No longer do they go to a film wanting to be surprised. No, they go to a film wanting their own personal expectations of what should happen, to be fulfilled. Fans know what they want, and when those desires aren’t met, they get upset.

They Are Too Invested In Their Own Opinions On How Characters Should Act

Luke Skywalker was a very contentious character in Star Wars: The Last Jedi. After decades of having spent time with him on screen, and decades more on reading up on his follow-up adventures in the now-defunct Expanded Universe, fans think they know what’s best when it comes to the characters.

The problem is, they often assume that characters don’t change after we last see them.

This may somewhat fall under fans becoming too invested in mythology. However, the sad reality is that there is pretty much no such thing as happily ever after, and after the credits rolled in Return of the Jedi, real life continued on in this world, and the years were not-so-pleasant for the former lead cast. While Luke may have redeemed Vader, he would likely have been mentally scarred by that situation.

Given the things he’s seen, his fear of the Dark Side is more than understandable. And despite any growth he had in Return of the Jedi, there were decades for that work to become undone. As such, given the information we know, it’s more than possible that he’d become the crotchety old man we saw in The Last Jedi, even if it’s the less than ideal version of him we wanted to see.

Too many comments have I seen of people saying Luke should have been as wise as Yoda, but Yoda wasn’t even as wise as Yoda until The Empire Strikes Back. Plus, at the end of the day he’s still human, and Luke having massive character flaws shouldn’t be a controversial thing.

To top it all off, what qualifies a fan to know exactly how a character should act after decades of not seeing them? Sorry, but unless you know what this character has actually been through, your opinion doesn’t really matter. If you say Luke should be as wise as Yoda, you have no foundation to stand on other than your desire to see him become the wise old man we hoped he would be.

They Don’t Understand (Or Care About) Storytelling

Here’s the big one. Now, I don’t want this to come off as overly mean and aggressive, but this is a big part of it. A lot of fans simply do not understand — and maybe don’t even care — about storytelling. Like those who are overly-invested in the mythology of the franchise, many aren’t here to see a story told.

They don’t want a story told so much as they want to see what happens. The evidence of this can be seen in the countless comments that popped up in spoiler-filled critic reviews that popped up before anyone outside of critics even had a chance to see the movie. The comments were littered with comments by how “VERY disappointed” they were in what they heard about the film.

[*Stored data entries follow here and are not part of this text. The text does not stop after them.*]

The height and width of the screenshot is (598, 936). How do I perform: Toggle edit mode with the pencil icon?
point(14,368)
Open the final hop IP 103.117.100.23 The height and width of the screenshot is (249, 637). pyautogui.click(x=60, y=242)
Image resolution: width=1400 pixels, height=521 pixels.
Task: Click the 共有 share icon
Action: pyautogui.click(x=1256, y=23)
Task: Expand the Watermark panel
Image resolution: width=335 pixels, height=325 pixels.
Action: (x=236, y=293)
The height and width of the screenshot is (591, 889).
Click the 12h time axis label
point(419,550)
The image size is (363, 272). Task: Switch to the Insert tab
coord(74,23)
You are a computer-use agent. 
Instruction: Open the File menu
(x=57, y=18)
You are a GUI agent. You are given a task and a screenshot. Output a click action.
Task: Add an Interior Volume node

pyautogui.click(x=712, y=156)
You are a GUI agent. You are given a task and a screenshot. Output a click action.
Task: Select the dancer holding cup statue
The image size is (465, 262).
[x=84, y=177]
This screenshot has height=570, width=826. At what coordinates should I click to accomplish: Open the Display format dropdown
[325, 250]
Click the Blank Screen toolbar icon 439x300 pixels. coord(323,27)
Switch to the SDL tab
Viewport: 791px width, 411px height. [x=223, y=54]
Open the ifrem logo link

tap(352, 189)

There were comments about how much better the prequels were than The Last Jedi, and how the franchise needed to be seized from Disney at all costs. I’m sorry, but if prior to the release of the movie, you were one of those people who made those comments, the sad reality is you don’t care about storytelling. You care about things happening that you wanted to happen. And if you were already angry based on spoilers you’d heard, then chances are you went into the film ready to hate it, strengths aside.

To a lesser extent, I’d also like to address some other comments that revolve around characters making stupid decisions. While not all the decisions made by characters in the film were smart ones (Poe, for instance), it bears reminding that people make mistakes. That is one thing that we often lose perspective of as audience members. We see the film from a near-omniscient perspective, and become incensed when characters make decisions we wouldn’t agree with.

While there is a limit to how much that’s acceptable in storytelling, it’s worth at least stating that audiences should try their best to see things from their characters’ perspectives before crying foul. Just because actions taken by Poe eventually led to the Resistance getting betrayed doesn’t mean that the characters knew it was going to happen. That ain’t how life works. Life is full of obstacles, and it’s even more full of the mistakes we make trying to overcome them. I can’t think of a film that better illustrates that point than The Last Jedi, and it makes for some strong storytelling.


Before I close out, I’d like to reiterate one point: You’re allowed to not like the movie. All movies and stories are subjective, so there is no right or wrong. However, those claiming the film is an awful mess based on the “what” and now the “why” or “how” should really take an extra step back to evaluate the film on its actual merits, and not what it does to the Star Wars franchise they love so much.

What do you think? Do you disagree with some of the statements made above? Let us know your thoughts down below!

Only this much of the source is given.